> _Texte de la page_:
+---+
Chaque jour nous apporte son lot de nouveautés effarantes. Bien sûr qu’Auteuil et Boulogne s’insultaient rencontre après rencontre. Bien sûr que nous ne pouvions pas continuer ainsi, après la mort d’un supporter, lynché par ses pairs. Enfin tout de même : des virages privés des abonnés qui les animent depuis plusieurs décennies. Une mascotte ridicule sortie de nulle part, si ce n’est de l’imagination d’un publicitaire cocaïné. Des stands de maquillage. Une distribution de cornes de brume vuvuzelantes. L’éviction manu militari des supporters qui osent se mettre debout en virages… C’est donc cela, le PSG idéal ?
D’ailleurs, est-ce toujours notre club ? La question est essentielle : pour soutenir une équipe, il faut s’y reconnaître. Certains Parisiens refusent de revenir au Parc des Princes parce qu’il ne parviennent plus à s’identifier à ce « nouveau PSG », trop différent du leur. Cela se comprend. Ou cela se respecte, au moins. D’où la nécessité de déterminer avec précision ce qui fait que le PSG est le PSG.
+---+
> _Données fournies_:
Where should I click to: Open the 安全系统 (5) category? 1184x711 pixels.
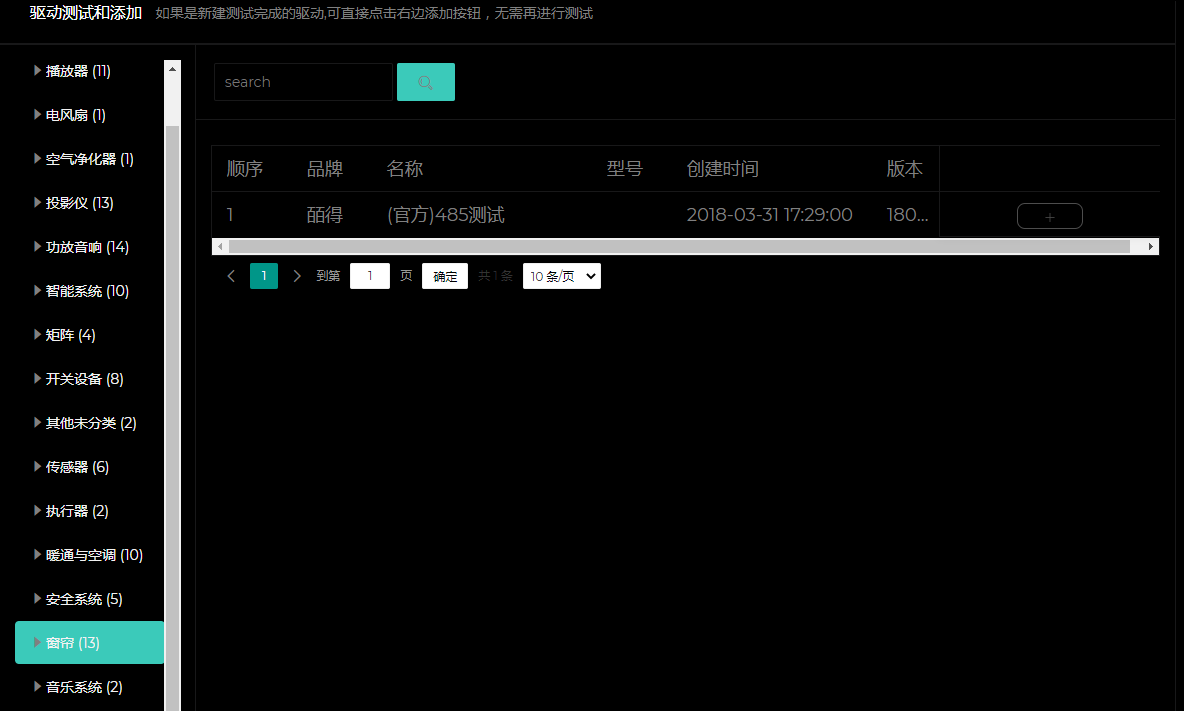84,599
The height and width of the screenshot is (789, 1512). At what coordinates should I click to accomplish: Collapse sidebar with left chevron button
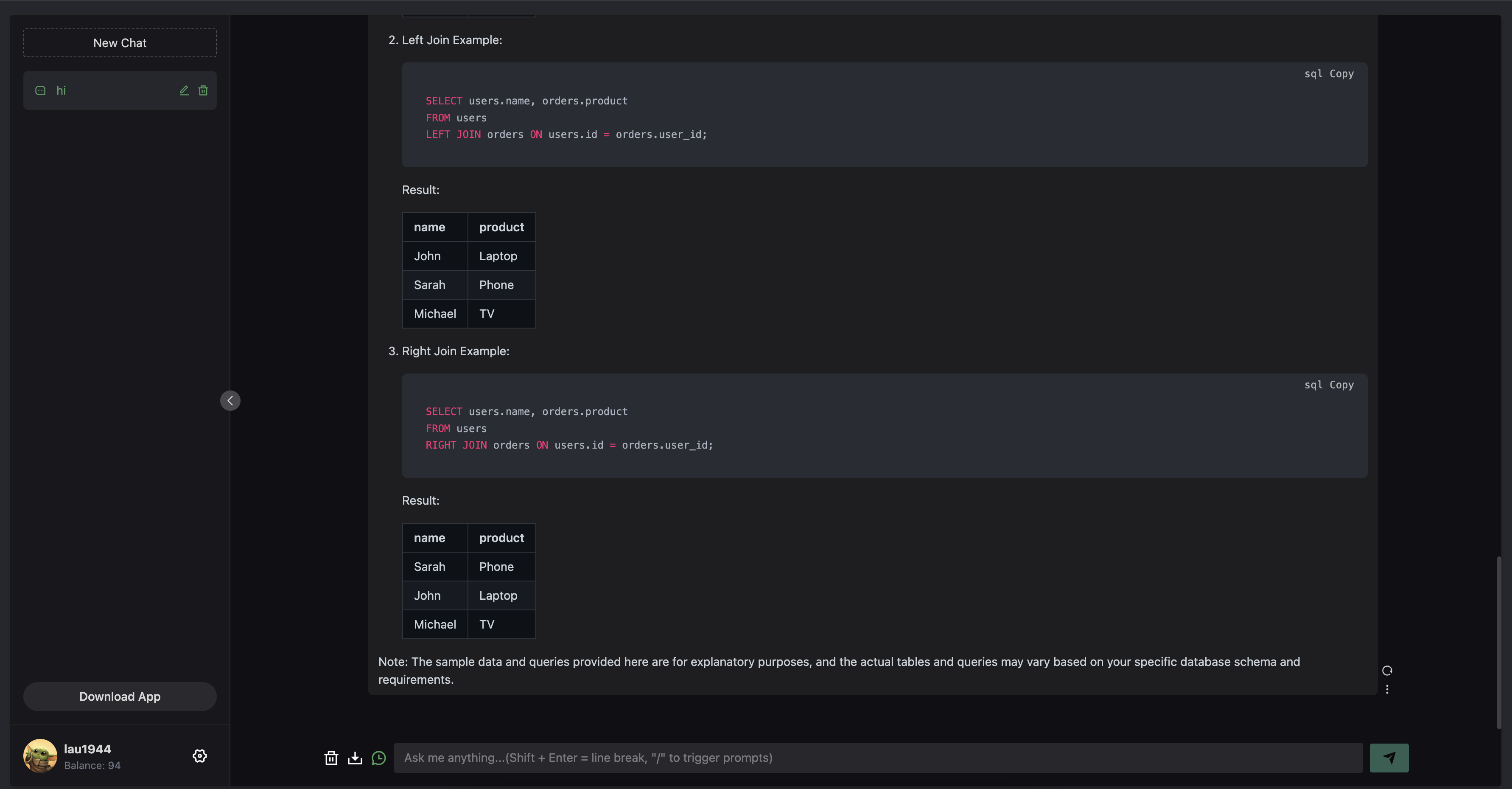coord(230,400)
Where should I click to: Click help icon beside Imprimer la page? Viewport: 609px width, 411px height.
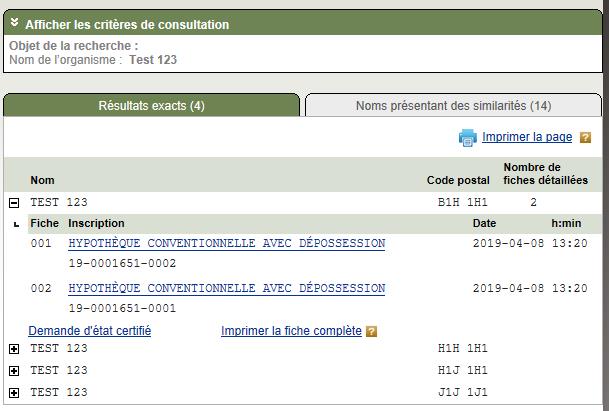click(586, 137)
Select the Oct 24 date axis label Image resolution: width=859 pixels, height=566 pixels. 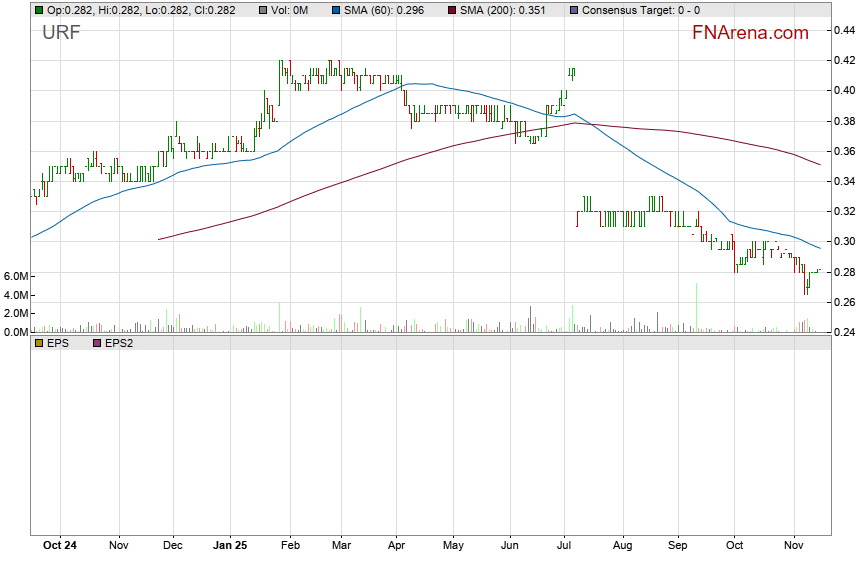63,547
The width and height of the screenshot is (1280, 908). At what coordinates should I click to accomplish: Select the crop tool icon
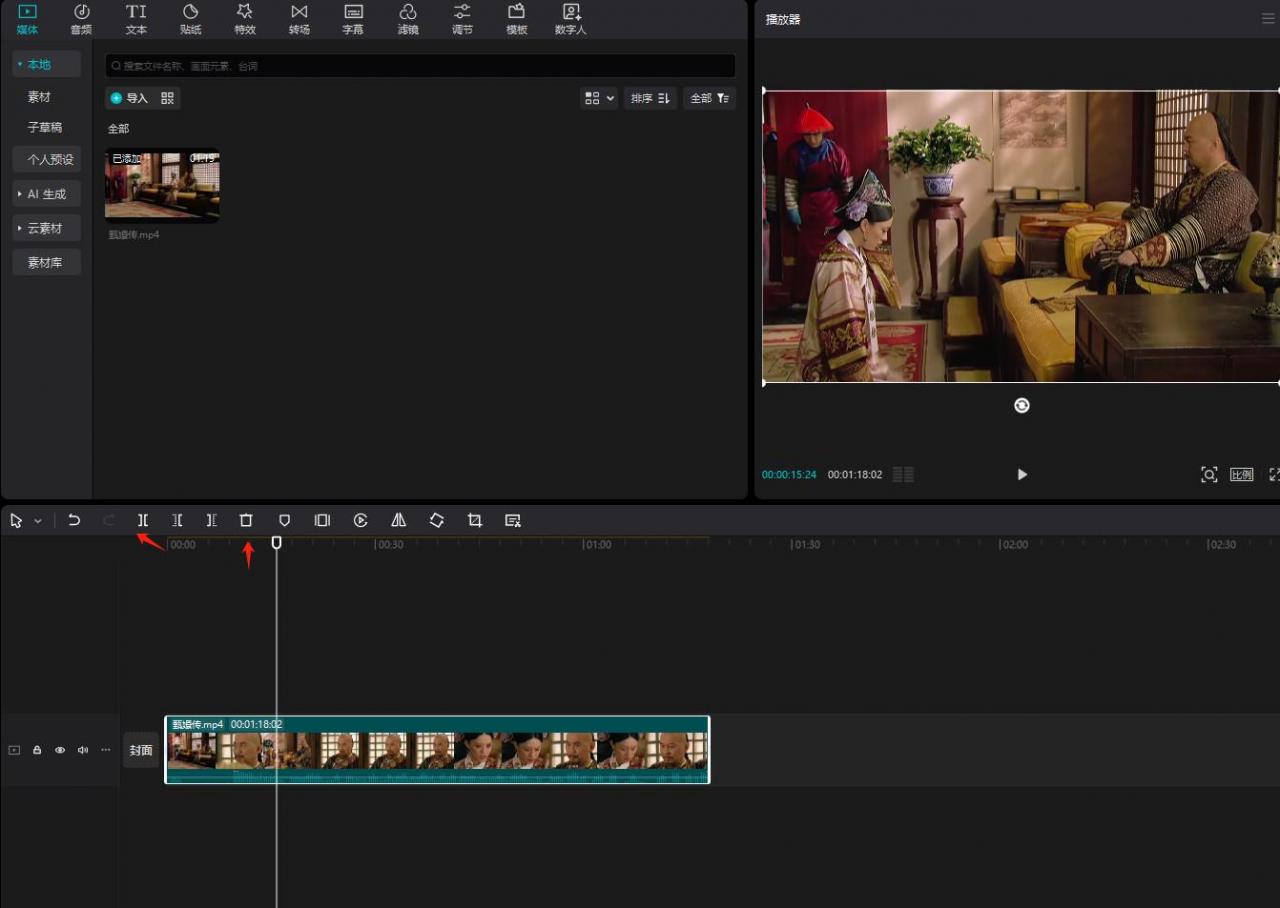tap(475, 520)
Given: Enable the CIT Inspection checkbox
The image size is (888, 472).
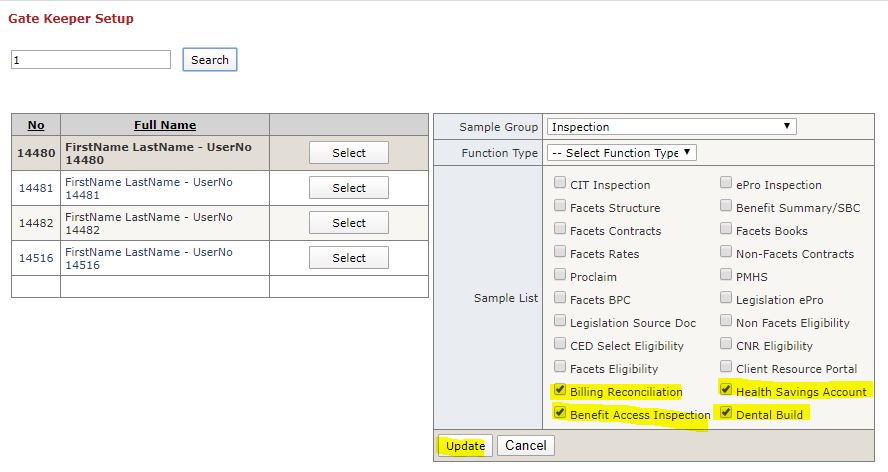Looking at the screenshot, I should pos(560,184).
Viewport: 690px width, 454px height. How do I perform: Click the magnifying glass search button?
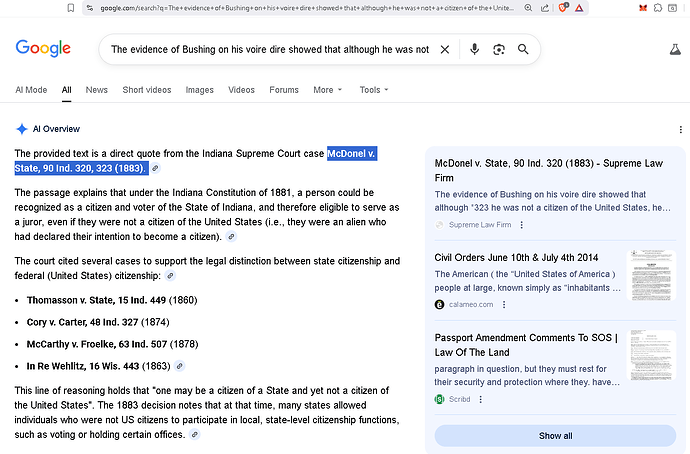coord(522,49)
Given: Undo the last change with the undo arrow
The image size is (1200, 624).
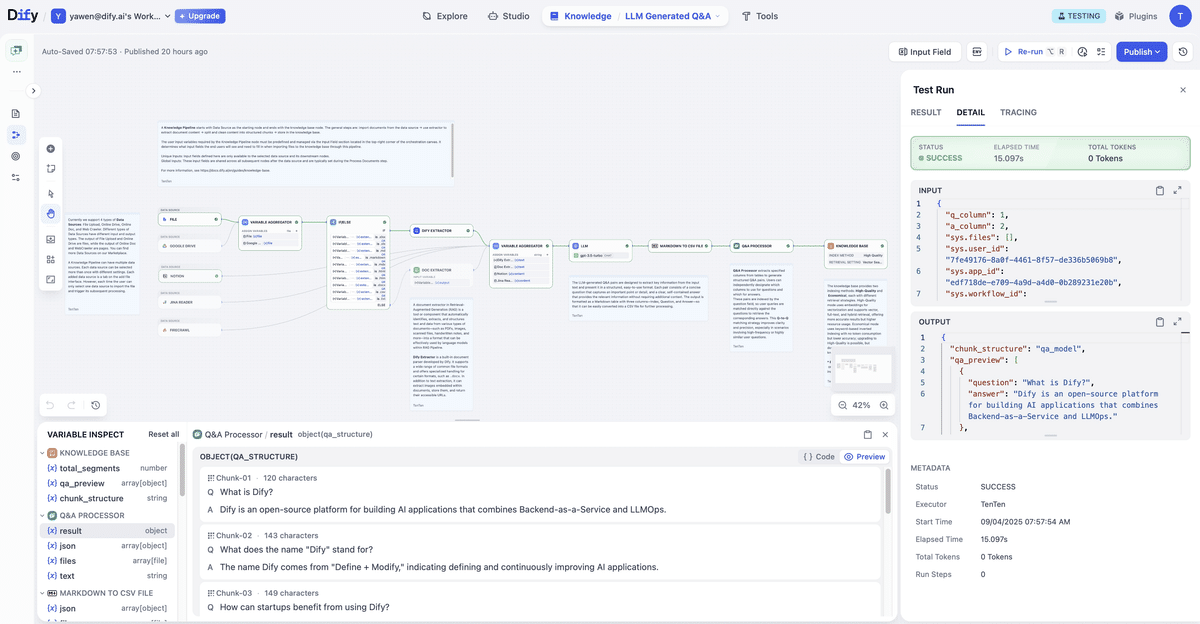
+---+
> _Série d'exercices_:
• A. Citez le passage du texte sur le PSG qui va de « Chaque jour nous » jusqu'à « PSG idéal ? ».
• B. Relevez toutes les nouveautés que le texte sur le PSG énumère entre « Enfin tout de même : » et « C'est donc cela ».
Les enregistrements n'ont aucun lien avec le texte sur le PSG.

> _Corrigé des exercices_:
• A.
Chaque jour nous apporte son lot de nouveautés effarantes. Bien sûr qu’Auteuil et Boulogne s’insultaient rencontre après rencontre. Bien sûr que nous ne pouvions pas continuer ainsi, après la mort d’un supporter, lynché par ses pairs. Enfin tout de même : des virages privés des abonnés qui les animent depuis plusieurs décennies. Une mascotte ridicule sortie de nulle part, si ce n’est de l’imagination d’un publicitaire cocaïné. Des stands de maquillage. Une distribution de cornes de brume vuvuzelantes. L’éviction manu militari des supporters qui osent se mettre debout en virages… C’est donc cela, le PSG idéal ?

• B.
- Des virages privés des abonnés qui les animent depuis plusieurs décennies
- Une mascotte ridicule sortie de nulle part
- Des stands de maquillage
- Une distribution de cornes de brume vuvuzelantes
- L'éviction manu militari des supporters qui osent se mettre debout en virages